A Low-Rank CNN Architecture for Real-Time Semantic Segmentation in Visual SLAM Applications
Real-time semantic segmentation on embedded devices has recently enjoyed significant gain in popularity, due to the increasing interest in smart vehicles and smart robots. In particular, with the emergence of autonomous driving, low latency and computation-intensive operations lead to new challenges for vehicles and robots, such as excessive computing power and energy consumption. The aim of this paper is to address semantic segmentation, one of the most critical tasks for the perception of the environment, and its implementation in a low power core, by preserving the required performance of accuracy and low complexity. To reach this goal a low-rank convolutional neural network (CNN) architecture for real-time semantic segmentation is proposed.

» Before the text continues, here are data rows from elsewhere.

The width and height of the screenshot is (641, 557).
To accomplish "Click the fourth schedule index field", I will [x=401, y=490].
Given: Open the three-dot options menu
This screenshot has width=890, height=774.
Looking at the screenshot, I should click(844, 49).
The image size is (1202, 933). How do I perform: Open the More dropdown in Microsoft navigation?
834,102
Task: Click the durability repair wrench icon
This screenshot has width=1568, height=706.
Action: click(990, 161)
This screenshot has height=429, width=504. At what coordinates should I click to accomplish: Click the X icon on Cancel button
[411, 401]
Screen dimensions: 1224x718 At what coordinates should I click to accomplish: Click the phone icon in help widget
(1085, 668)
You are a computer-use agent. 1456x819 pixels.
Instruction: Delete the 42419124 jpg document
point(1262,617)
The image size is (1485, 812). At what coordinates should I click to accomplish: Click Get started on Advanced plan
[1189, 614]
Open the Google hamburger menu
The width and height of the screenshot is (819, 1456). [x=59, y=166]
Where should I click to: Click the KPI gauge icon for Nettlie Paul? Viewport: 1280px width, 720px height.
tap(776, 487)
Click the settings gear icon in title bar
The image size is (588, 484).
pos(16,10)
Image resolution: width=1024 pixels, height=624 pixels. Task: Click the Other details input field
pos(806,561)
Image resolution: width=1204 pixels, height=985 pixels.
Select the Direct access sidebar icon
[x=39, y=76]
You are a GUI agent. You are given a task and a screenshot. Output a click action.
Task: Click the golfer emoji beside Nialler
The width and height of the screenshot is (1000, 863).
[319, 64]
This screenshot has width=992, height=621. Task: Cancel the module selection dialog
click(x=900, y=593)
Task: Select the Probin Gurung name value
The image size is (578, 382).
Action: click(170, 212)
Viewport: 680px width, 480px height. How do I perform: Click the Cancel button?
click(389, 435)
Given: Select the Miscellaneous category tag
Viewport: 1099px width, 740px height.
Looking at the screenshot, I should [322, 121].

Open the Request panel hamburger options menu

The main contributions of this paper are:
i)
a tensor decomposition technique has been applied to the kernel of a generic convolutional layer,
ii)
three versions of an optimized architecture, that combines UNet and ResNet models, have been derived to explore the trade-off between model complexity and accuracy,
iii)
the low-rank CNN architectures have been implemented in a Raspberry Pi 4 and NVIDIA Jetson Nano 2 GB embedded platforms, as severe benchmarks to meet the low-power, low-cost requirements, and in the high-cost GPU NVIDIA Tesla P100 PCIe 16 GB to meet the best performance.